Попытка вывести на разговор. Дескать, если не ковбой, то кто ты? Поговорить хочешь? Пожалуйста. Мне, как раз надо узнать про дорогу, так почему не у него?

— Меня зовут Джек Форд. Спасибо за еду. Было очень вкусно.

Ковбой только кивнул головой, соглашаясь с моей оценкой его стряпни. Я подумал, что раз мы познакомились, приличия соблюдены, можно приступить к расспросам, но Лоутона, похоже, интересовал только сам процесс поглощения утреннего кофе. Пришлось самому продолжить разговор: — Слушай, Билл. Я тут, похоже, немного заплутал.

Повар вел себя так, словно я говорил сам с собой. Поставив кружку на камень, достал кисет и трубку. Затем последовал неторопливый процесс набивки трубки.

— Мне бы хотелось, как можно быстрее достичь железной дороги, чтобы добраться… до Нью-Йорка.

Лоутон сделал первую затяжку, затянулся.

— Бежишь?

Я поперхнулся кофе и закашлялся. Вопрос ударил не в бровь, а прямо в глаз.

— Бегу… от себя.

В принципе, я сказал правду. Я бежал от «славы» Джека Льюиса.

— Где-то… я уже это слышал.

Он задумался, потом, словно просветлел лицом.

— Ты с Востока. Угадал?

"С Востока? Он, очевидно, имеет в виду, что я прибыл с Восточного побережья. А почему бы и нет!".

— Угадал, Билл.

Повар самодовольно усмехнулся и тут же начал объяснять, как ему в голову пришла эта светлая мысль: — Это было год назад, в Додж — сити. Как-то в баре, за стаканчиком виски, я разговаривал с одним мистером Лаковые Башмаки из Бостона. Набравшись, тот начал рассказывать о себе. Он, типа, газетчик. Вставил, как раз, эти самые слова. Он еще много чего говорил, и все как по писанному. Вроде, хотел "вдохнуть воздуха свободы". И прочий бред. Ты тоже в газеты пишешь?

— Не пишу.

— Акцент у тебя странный. Ты немец?

— Нет. Русский.

— Знавал я одного немца. Отто его звали. Неплохой был парень. Застрелили его в Додж-Сити. Хм. Россия? Вроде слышал, но не уверен, что именно о ней. Много тут вас приезжих, в голове путается. Давно в Америке?

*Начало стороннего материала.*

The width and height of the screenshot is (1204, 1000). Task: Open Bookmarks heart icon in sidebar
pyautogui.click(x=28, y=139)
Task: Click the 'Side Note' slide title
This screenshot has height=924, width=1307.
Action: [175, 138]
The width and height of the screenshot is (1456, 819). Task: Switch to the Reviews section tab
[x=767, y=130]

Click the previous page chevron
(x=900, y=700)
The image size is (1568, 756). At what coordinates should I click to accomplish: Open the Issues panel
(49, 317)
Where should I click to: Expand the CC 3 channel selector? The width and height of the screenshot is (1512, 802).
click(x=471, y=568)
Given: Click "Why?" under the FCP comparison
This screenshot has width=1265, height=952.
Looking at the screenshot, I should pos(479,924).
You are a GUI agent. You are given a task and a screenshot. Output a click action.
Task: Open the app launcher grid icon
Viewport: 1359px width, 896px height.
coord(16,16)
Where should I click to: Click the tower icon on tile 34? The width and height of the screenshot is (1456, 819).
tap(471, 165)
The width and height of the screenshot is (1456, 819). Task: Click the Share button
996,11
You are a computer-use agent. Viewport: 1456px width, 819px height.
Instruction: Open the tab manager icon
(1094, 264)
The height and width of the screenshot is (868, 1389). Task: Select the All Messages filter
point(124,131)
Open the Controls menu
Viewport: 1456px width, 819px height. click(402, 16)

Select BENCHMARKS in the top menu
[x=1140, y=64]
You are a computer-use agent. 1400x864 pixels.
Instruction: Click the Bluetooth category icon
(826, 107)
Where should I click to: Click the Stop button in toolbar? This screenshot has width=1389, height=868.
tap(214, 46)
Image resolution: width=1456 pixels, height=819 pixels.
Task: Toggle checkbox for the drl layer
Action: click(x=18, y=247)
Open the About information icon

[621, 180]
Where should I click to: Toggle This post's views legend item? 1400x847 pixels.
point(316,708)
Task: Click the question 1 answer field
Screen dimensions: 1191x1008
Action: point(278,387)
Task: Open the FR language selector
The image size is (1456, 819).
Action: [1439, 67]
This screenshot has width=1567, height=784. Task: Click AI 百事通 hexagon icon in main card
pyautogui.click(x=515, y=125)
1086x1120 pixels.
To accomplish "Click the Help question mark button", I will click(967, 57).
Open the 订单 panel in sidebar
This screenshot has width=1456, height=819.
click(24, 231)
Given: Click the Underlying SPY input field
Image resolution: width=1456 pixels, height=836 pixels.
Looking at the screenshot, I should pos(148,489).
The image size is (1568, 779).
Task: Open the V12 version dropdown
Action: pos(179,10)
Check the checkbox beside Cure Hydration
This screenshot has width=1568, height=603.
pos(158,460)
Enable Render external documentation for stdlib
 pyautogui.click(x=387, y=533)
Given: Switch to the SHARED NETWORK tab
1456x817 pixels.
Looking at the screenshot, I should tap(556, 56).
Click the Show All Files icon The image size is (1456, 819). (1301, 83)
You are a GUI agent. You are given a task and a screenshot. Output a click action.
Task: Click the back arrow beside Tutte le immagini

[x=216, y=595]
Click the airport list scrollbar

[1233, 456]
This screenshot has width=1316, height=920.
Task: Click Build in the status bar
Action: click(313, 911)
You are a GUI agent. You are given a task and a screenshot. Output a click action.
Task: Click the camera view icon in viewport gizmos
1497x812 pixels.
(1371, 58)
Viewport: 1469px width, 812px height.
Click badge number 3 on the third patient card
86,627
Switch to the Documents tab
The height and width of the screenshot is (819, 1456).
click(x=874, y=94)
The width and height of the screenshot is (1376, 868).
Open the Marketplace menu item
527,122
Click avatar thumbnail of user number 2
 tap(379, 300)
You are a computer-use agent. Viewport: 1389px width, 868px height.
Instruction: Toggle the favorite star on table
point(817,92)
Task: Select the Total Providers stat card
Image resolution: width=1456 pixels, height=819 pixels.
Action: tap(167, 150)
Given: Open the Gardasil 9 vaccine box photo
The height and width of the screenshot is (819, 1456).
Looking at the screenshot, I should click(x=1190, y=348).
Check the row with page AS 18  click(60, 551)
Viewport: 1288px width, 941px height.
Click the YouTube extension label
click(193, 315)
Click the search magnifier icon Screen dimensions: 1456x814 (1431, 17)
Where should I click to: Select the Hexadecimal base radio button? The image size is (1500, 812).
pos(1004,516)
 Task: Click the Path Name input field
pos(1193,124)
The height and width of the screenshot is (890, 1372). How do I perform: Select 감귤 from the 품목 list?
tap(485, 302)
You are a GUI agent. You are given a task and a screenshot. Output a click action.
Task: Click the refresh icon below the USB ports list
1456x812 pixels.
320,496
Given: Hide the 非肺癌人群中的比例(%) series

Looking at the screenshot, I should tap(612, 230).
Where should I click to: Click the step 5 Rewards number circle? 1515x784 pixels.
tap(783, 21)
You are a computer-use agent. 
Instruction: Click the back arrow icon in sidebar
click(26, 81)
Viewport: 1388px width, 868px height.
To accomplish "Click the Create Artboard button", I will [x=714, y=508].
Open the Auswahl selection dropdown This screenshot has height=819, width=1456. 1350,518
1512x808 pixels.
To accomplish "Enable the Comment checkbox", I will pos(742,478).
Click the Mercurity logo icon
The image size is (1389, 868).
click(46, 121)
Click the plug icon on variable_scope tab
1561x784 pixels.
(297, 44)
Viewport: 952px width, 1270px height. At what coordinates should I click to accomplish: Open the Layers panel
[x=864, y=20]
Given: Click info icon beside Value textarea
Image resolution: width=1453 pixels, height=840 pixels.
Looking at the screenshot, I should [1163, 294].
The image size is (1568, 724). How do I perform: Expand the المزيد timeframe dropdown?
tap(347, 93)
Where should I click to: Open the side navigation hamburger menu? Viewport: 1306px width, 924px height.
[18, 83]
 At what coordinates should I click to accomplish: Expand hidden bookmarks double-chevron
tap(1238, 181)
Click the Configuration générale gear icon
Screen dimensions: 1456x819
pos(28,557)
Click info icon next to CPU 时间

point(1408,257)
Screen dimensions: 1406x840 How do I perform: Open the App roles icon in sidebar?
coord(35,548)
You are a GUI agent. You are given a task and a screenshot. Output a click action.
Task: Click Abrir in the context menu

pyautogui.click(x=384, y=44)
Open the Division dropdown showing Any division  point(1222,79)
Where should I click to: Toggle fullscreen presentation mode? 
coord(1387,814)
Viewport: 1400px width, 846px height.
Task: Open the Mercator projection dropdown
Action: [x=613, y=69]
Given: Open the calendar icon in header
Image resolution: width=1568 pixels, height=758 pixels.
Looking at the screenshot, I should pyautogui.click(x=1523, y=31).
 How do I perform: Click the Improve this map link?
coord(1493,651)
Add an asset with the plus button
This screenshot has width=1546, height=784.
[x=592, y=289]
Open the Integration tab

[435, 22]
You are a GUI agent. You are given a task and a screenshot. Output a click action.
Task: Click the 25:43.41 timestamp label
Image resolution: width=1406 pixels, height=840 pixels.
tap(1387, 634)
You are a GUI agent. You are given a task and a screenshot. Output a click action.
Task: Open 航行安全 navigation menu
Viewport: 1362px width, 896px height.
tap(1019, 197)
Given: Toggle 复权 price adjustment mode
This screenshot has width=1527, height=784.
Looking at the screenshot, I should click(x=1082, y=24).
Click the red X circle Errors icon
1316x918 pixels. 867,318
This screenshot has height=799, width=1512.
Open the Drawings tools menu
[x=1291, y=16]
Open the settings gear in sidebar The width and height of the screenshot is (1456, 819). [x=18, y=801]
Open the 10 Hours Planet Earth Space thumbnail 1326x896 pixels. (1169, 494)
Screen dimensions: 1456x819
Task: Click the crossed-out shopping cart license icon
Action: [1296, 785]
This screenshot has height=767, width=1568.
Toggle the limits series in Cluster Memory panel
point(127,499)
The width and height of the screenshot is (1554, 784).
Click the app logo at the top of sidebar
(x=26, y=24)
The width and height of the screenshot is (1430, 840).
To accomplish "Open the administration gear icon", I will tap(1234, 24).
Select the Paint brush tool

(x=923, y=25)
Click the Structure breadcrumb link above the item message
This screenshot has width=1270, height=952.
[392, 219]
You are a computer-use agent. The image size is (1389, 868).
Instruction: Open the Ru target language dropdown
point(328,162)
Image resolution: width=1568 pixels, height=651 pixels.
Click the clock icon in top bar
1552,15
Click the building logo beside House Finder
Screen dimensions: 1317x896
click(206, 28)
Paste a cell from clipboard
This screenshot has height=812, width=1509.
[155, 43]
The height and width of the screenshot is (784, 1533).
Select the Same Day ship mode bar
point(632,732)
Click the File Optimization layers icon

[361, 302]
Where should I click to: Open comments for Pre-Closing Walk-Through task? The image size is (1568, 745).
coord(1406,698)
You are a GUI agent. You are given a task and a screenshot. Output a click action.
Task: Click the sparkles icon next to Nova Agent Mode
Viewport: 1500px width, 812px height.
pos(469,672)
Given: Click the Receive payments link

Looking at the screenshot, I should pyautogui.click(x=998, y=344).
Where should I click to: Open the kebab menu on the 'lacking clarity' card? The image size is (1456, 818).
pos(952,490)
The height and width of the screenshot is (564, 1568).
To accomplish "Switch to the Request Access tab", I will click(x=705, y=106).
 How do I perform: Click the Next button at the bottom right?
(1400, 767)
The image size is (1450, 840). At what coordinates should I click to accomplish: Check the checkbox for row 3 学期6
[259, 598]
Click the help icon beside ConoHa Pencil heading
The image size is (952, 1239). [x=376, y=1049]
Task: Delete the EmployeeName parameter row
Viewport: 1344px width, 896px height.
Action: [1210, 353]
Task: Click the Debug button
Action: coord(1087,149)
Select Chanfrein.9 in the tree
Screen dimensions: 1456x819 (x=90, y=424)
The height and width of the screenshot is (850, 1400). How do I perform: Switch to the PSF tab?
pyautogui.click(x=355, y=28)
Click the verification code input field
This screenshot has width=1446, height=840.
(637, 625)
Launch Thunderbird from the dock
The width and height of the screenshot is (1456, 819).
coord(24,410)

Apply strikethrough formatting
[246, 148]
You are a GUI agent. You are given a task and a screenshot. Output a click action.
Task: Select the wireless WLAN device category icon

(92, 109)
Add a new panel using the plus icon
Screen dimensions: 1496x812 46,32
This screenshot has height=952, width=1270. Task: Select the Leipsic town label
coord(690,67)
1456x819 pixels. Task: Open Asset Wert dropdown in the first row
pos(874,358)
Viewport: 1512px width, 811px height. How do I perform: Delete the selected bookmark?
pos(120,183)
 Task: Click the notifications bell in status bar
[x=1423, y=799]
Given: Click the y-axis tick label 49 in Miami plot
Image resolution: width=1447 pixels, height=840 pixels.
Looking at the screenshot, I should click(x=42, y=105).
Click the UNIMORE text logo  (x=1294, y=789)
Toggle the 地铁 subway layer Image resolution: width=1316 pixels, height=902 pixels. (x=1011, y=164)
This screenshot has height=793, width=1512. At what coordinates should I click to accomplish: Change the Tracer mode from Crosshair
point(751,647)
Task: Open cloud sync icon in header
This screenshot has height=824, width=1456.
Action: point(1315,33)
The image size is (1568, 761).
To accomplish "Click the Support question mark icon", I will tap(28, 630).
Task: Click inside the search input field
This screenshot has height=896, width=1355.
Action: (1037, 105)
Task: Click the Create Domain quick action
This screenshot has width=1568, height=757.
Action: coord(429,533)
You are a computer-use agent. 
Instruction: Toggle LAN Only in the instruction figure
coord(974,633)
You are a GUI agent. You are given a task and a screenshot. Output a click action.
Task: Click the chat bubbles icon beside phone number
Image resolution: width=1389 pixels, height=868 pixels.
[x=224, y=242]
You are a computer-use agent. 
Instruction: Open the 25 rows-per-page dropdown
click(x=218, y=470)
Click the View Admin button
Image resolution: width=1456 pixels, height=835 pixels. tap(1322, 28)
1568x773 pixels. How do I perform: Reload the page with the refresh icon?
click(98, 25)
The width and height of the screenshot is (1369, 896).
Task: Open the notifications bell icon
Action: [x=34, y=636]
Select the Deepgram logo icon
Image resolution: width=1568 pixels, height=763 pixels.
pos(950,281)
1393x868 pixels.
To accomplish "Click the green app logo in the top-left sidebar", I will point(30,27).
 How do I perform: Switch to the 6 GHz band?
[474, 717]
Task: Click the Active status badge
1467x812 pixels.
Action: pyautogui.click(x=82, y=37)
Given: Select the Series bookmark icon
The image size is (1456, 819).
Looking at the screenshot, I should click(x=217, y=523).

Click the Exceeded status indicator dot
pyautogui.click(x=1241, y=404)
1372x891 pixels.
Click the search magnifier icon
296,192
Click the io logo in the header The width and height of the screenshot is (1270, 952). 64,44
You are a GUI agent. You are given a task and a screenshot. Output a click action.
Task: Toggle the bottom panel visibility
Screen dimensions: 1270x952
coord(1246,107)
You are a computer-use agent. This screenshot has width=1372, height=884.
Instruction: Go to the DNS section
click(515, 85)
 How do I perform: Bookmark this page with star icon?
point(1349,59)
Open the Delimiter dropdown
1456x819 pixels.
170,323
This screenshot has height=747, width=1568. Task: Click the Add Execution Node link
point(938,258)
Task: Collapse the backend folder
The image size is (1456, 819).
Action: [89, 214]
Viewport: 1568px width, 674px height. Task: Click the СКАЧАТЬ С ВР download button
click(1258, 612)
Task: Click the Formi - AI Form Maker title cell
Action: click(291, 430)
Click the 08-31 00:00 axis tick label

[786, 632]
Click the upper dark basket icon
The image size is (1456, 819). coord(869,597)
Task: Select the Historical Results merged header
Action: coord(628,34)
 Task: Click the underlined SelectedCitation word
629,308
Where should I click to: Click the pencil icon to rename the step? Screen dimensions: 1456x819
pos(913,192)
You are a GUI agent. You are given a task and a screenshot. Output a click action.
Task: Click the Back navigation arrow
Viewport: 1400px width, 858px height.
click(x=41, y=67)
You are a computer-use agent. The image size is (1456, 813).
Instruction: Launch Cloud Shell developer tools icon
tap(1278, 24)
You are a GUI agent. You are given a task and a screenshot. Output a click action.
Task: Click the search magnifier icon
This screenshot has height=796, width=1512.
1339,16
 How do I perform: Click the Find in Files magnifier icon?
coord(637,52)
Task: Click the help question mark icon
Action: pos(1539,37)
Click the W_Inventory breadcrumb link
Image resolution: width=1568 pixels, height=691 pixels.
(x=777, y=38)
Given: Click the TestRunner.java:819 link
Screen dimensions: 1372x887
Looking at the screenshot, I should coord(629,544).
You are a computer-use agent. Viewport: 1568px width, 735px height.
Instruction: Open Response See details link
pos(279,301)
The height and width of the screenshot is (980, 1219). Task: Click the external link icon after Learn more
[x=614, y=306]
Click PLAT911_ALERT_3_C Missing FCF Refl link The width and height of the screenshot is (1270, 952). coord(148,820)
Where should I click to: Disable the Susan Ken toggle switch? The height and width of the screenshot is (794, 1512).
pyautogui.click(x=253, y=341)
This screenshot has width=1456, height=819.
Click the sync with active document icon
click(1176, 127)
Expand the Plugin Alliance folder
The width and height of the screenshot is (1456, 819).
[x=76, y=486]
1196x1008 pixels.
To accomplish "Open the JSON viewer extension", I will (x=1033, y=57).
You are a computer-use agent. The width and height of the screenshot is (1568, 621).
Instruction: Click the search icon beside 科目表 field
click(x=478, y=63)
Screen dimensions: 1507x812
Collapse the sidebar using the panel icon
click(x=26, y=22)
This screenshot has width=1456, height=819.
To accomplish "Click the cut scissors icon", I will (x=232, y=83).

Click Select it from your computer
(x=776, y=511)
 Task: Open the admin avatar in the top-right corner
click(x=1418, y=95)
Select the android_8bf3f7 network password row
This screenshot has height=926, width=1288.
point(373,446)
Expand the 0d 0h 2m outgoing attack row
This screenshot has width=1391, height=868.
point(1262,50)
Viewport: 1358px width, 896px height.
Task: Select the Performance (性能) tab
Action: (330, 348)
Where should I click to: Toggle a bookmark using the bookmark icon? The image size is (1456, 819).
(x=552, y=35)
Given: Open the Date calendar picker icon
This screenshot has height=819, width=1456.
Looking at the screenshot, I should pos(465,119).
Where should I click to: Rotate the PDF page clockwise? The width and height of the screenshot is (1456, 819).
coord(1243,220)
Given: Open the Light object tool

— Недавно, — подумав, добавил. — С полгода.

— Ну и как тебе?

— Пока трудно сказать.

— На Востоке где был?

— Нью-Йорк. Оттуда прямо сюда.

Ответив так, мне осталось только молиться, чтобы повар не оказался родом из Нью-Йорка.

— А я из Кентукки. Там есть такой небольшой городок Битворт. Я там не был с четырнадцати лет. Как уехал, так и мотаюсь по стране. Я так понимаю, ты не был в тех краях?

— Не был. Но мне хотелось бы вернуться к вопросу о железной дороге.

— Если пойдешь с нами, точно до нее доберешься. Только я думаю, тебе этот путь не подойдет.

Повар сделал очередную затяжку, потом медленно выпустил дым в небо.

— Почему?

— Стадо делает за дневной перегон от силы двадцать пять миль, значит, только недели через четыре, не раньше, мы увидим рельсы. Думаю, для тебя это слишком долго.

— Правильно думаешь, Билл.

— Странный ты человек, Джек. По твоему виду я бы решил, что ты родом с Запада, а по разговору — только что сошел с восточного экспресса, — я сделал вид, что не заметил небольшой паузы, тогда Лоутон продолжил. — Мне уже надо ехать. Садись ко мне в фургон, поговорим по дороге.

За время нашего разговора я получил массу нужной и ненужной информации, а повар — возможность всласть почесать языком. Неторопливо и доходчиво, он объяснял и рассказывал мне, как живут люди на Диком Западе.

— Наша жизнь далеко не сахар, как бы там, на Востоке не думали. И все равно сюда бегут, кто за новой жизнью, кто за свободой. А я вот, что скажу: свободу на хлеб не намажешь и вместо штанов не оденешь. Как и там, приходиться на хозяина работать. Но-о, милые!! — некоторое время он кричал на лошадей и щелкал в воздухе кнутом, потом продолжил. — Вот за перегон скота хорошо платят, но за эти деньги парни работают по двенадцать — четырнадцать часов в сутки, день изо дня. К тому же наши деньги еще зависят от цен на мясо, от состояния скота, а также от самих торговцев.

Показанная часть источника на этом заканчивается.